**Records for processing**:
Start of Block
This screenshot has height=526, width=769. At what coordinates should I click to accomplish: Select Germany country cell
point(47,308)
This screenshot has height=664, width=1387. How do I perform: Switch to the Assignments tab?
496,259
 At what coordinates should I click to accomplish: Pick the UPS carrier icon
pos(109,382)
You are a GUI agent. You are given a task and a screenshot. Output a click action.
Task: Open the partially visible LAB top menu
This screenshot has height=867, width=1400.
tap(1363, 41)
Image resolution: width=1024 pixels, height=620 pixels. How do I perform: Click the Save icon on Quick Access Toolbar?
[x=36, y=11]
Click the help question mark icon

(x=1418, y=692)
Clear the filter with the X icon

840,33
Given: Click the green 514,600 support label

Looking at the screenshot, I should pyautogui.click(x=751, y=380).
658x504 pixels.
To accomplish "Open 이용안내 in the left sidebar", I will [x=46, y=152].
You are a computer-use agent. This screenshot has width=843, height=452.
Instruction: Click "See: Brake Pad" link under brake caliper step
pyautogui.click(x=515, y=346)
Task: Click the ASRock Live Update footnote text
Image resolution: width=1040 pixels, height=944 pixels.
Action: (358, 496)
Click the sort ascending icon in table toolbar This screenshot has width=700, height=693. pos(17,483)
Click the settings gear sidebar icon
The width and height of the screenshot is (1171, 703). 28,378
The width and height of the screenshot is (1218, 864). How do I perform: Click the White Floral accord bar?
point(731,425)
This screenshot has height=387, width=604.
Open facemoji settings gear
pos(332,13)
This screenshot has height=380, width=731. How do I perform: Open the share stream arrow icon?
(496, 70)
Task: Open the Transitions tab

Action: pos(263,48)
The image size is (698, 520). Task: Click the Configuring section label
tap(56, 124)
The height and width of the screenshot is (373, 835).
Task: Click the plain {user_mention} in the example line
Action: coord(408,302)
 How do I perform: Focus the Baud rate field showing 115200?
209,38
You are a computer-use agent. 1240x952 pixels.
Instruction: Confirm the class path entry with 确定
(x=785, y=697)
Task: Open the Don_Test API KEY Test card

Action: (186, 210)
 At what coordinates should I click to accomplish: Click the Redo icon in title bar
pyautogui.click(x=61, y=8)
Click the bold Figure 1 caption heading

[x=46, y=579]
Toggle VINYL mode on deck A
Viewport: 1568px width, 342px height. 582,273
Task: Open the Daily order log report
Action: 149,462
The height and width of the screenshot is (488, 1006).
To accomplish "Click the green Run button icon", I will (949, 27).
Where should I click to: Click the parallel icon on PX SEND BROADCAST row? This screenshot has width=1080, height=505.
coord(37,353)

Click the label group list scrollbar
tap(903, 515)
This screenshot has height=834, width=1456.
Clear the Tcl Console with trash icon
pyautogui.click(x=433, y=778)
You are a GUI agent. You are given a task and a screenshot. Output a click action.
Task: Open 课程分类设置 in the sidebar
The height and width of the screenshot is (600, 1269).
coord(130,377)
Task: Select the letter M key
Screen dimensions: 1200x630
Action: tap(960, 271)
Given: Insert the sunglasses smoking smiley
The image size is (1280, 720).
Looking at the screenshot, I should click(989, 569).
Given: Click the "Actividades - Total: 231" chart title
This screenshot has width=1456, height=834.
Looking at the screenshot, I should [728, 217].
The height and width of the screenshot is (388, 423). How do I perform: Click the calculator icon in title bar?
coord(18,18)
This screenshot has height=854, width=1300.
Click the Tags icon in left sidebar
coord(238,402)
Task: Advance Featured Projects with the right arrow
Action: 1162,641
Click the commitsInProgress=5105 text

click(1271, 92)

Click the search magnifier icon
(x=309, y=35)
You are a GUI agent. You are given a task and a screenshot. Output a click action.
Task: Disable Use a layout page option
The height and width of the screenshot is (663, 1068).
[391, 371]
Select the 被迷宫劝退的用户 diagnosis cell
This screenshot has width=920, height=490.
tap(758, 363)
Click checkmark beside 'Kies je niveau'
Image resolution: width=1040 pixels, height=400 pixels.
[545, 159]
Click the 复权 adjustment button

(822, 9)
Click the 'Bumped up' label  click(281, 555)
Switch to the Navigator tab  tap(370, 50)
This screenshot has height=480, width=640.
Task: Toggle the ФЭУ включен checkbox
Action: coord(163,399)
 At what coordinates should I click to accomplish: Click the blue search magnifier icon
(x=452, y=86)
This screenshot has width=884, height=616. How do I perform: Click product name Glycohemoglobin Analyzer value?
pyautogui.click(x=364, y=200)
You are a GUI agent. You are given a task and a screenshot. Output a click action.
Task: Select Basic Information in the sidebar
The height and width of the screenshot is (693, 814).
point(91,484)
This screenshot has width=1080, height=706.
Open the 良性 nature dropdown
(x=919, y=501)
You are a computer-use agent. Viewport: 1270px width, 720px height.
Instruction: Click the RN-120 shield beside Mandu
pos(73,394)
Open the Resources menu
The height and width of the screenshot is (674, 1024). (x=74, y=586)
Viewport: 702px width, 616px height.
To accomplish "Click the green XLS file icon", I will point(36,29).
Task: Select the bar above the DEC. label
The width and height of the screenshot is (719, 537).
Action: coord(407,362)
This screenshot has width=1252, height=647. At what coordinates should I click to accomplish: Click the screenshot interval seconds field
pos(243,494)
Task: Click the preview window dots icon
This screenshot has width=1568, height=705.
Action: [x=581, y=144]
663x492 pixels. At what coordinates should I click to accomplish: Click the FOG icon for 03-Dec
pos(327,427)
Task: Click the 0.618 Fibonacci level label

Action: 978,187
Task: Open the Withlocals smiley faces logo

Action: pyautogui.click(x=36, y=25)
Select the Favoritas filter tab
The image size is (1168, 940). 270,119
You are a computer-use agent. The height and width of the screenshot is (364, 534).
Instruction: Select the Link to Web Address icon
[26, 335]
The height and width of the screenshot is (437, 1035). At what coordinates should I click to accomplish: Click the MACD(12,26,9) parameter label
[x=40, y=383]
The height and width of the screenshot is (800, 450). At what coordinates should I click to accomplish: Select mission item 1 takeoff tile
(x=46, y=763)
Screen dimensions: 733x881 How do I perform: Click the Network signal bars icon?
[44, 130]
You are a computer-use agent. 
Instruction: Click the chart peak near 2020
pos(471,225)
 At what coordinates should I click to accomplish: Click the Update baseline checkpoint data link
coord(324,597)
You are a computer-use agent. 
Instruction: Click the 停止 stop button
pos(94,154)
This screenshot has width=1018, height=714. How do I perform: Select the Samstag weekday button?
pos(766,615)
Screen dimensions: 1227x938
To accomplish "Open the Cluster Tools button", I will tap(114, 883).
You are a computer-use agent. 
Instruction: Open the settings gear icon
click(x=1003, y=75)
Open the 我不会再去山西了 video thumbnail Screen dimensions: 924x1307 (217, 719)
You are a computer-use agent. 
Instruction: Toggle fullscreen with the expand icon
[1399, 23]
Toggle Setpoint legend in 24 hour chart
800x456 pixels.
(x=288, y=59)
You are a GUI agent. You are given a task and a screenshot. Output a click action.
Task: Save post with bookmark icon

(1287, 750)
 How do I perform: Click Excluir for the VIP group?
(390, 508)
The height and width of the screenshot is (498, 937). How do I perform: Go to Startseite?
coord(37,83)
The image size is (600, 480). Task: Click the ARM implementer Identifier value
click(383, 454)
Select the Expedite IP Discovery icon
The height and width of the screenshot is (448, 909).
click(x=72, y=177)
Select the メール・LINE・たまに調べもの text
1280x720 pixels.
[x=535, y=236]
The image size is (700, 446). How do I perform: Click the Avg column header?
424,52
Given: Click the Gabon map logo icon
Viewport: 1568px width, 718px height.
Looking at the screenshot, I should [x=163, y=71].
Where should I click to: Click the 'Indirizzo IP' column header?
End of Block
**The problem**:
When you write the entries out again, keep every word and mark exactly as it is.

**Exercise response**:
This screenshot has height=526, width=769. At what coordinates should I click to accomplish: Select Germany country cell
point(47,308)
This screenshot has height=664, width=1387. How do I perform: Switch to the Assignments tab?
496,259
 At what coordinates should I click to accomplish: Pick the UPS carrier icon
pos(109,382)
You are a GUI agent. You are given a task and a screenshot. Output a click action.
Task: Open the partially visible LAB top menu
This screenshot has height=867, width=1400.
tap(1363, 41)
Image resolution: width=1024 pixels, height=620 pixels. How do I perform: Click the Save icon on Quick Access Toolbar?
[x=36, y=11]
Click the help question mark icon

(x=1418, y=692)
Clear the filter with the X icon

840,33
Given: Click the green 514,600 support label

Looking at the screenshot, I should pyautogui.click(x=751, y=380).
658x504 pixels.
To accomplish "Open 이용안내 in the left sidebar", I will [x=46, y=152].
You are a computer-use agent. This screenshot has width=843, height=452.
Instruction: Click "See: Brake Pad" link under brake caliper step
pyautogui.click(x=515, y=346)
Task: Click the ASRock Live Update footnote text
Image resolution: width=1040 pixels, height=944 pixels.
Action: (358, 496)
Click the sort ascending icon in table toolbar This screenshot has width=700, height=693. pos(17,483)
Click the settings gear sidebar icon
The width and height of the screenshot is (1171, 703). 28,378
The width and height of the screenshot is (1218, 864). How do I perform: Click the White Floral accord bar?
point(731,425)
This screenshot has height=387, width=604.
Open facemoji settings gear
pos(332,13)
This screenshot has height=380, width=731. How do I perform: Open the share stream arrow icon?
(496, 70)
Task: Open the Transitions tab

Action: pos(263,48)
The image size is (698, 520). Task: Click the Configuring section label
tap(56, 124)
The height and width of the screenshot is (373, 835).
Task: Click the plain {user_mention} in the example line
Action: coord(408,302)
 How do I perform: Focus the Baud rate field showing 115200?
209,38
You are a computer-use agent. 1240x952 pixels.
Instruction: Confirm the class path entry with 确定
(x=785, y=697)
Task: Open the Don_Test API KEY Test card

Action: (186, 210)
 At what coordinates should I click to accomplish: Click the Redo icon in title bar
pyautogui.click(x=61, y=8)
Click the bold Figure 1 caption heading

[x=46, y=579]
Toggle VINYL mode on deck A
Viewport: 1568px width, 342px height. 582,273
Task: Open the Daily order log report
Action: 149,462
The height and width of the screenshot is (488, 1006).
To accomplish "Click the green Run button icon", I will (949, 27).
Where should I click to: Click the parallel icon on PX SEND BROADCAST row? This screenshot has width=1080, height=505.
coord(37,353)

Click the label group list scrollbar
tap(903, 515)
This screenshot has height=834, width=1456.
Clear the Tcl Console with trash icon
pyautogui.click(x=433, y=778)
You are a GUI agent. You are given a task and a screenshot. Output a click action.
Task: Open 课程分类设置 in the sidebar
The height and width of the screenshot is (600, 1269).
coord(130,377)
Task: Select the letter M key
Screen dimensions: 1200x630
Action: tap(960, 271)
Given: Insert the sunglasses smoking smiley
The image size is (1280, 720).
Looking at the screenshot, I should click(989, 569).
Given: Click the "Actividades - Total: 231" chart title
This screenshot has width=1456, height=834.
Looking at the screenshot, I should [728, 217].
The height and width of the screenshot is (388, 423). How do I perform: Click the calculator icon in title bar?
coord(18,18)
This screenshot has height=854, width=1300.
Click the Tags icon in left sidebar
coord(238,402)
Task: Advance Featured Projects with the right arrow
Action: 1162,641
Click the commitsInProgress=5105 text

click(1271, 92)

Click the search magnifier icon
(x=309, y=35)
You are a GUI agent. You are given a task and a screenshot. Output a click action.
Task: Disable Use a layout page option
The height and width of the screenshot is (663, 1068).
[391, 371]
Select the 被迷宫劝退的用户 diagnosis cell
This screenshot has width=920, height=490.
tap(758, 363)
Click checkmark beside 'Kies je niveau'
Image resolution: width=1040 pixels, height=400 pixels.
[545, 159]
Click the 复权 adjustment button

(822, 9)
Click the 'Bumped up' label  click(281, 555)
Switch to the Navigator tab  tap(370, 50)
This screenshot has height=480, width=640.
Task: Toggle the ФЭУ включен checkbox
Action: coord(163,399)
 At what coordinates should I click to accomplish: Click the blue search magnifier icon
(x=452, y=86)
This screenshot has width=884, height=616. How do I perform: Click product name Glycohemoglobin Analyzer value?
pyautogui.click(x=364, y=200)
You are a GUI agent. You are given a task and a screenshot. Output a click action.
Task: Select Basic Information in the sidebar
The height and width of the screenshot is (693, 814).
point(91,484)
This screenshot has width=1080, height=706.
Open the 良性 nature dropdown
(x=919, y=501)
You are a computer-use agent. Viewport: 1270px width, 720px height.
Instruction: Click the RN-120 shield beside Mandu
pos(73,394)
Open the Resources menu
The height and width of the screenshot is (674, 1024). (x=74, y=586)
Viewport: 702px width, 616px height.
To accomplish "Click the green XLS file icon", I will point(36,29).
Task: Select the bar above the DEC. label
The width and height of the screenshot is (719, 537).
Action: coord(407,362)
This screenshot has width=1252, height=647. At what coordinates should I click to accomplish: Click the screenshot interval seconds field
pos(243,494)
Task: Click the preview window dots icon
This screenshot has width=1568, height=705.
Action: [x=581, y=144]
663x492 pixels. At what coordinates should I click to accomplish: Click the FOG icon for 03-Dec
pos(327,427)
Task: Click the 0.618 Fibonacci level label

Action: 978,187
Task: Open the Withlocals smiley faces logo

Action: pyautogui.click(x=36, y=25)
Select the Favoritas filter tab
The image size is (1168, 940). 270,119
You are a computer-use agent. The height and width of the screenshot is (364, 534).
Instruction: Select the Link to Web Address icon
[26, 335]
The height and width of the screenshot is (437, 1035). At what coordinates should I click to accomplish: Click the MACD(12,26,9) parameter label
[x=40, y=383]
The height and width of the screenshot is (800, 450). At what coordinates should I click to accomplish: Select mission item 1 takeoff tile
(x=46, y=763)
Screen dimensions: 733x881 How do I perform: Click the Network signal bars icon?
[44, 130]
You are a computer-use agent. 
Instruction: Click the chart peak near 2020
pos(471,225)
 At what coordinates should I click to accomplish: Click the Update baseline checkpoint data link
coord(324,597)
You are a computer-use agent. 
Instruction: Click the 停止 stop button
pos(94,154)
This screenshot has width=1018, height=714. How do I perform: Select the Samstag weekday button?
pos(766,615)
Screen dimensions: 1227x938
To accomplish "Open the Cluster Tools button", I will tap(114, 883).
You are a computer-use agent. 
Instruction: Open the settings gear icon
click(x=1003, y=75)
Open the 我不会再去山西了 video thumbnail Screen dimensions: 924x1307 (217, 719)
You are a computer-use agent. 
Instruction: Toggle fullscreen with the expand icon
[1399, 23]
Toggle Setpoint legend in 24 hour chart
800x456 pixels.
(x=288, y=59)
You are a GUI agent. You are given a task and a screenshot. Output a click action.
Task: Save post with bookmark icon

(1287, 750)
 How do I perform: Click Excluir for the VIP group?
(390, 508)
The height and width of the screenshot is (498, 937). How do I perform: Go to Startseite?
coord(37,83)
The image size is (600, 480). Task: Click the ARM implementer Identifier value
click(383, 454)
Select the Expedite IP Discovery icon
The height and width of the screenshot is (448, 909).
click(x=72, y=177)
Select the メール・LINE・たまに調べもの text
1280x720 pixels.
[x=535, y=236]
The image size is (700, 446). How do I perform: Click the Avg column header?
424,52
Given: Click the Gabon map logo icon
Viewport: 1568px width, 718px height.
Looking at the screenshot, I should [x=163, y=71].
Where should I click to: Click the 'Indirizzo IP' column header?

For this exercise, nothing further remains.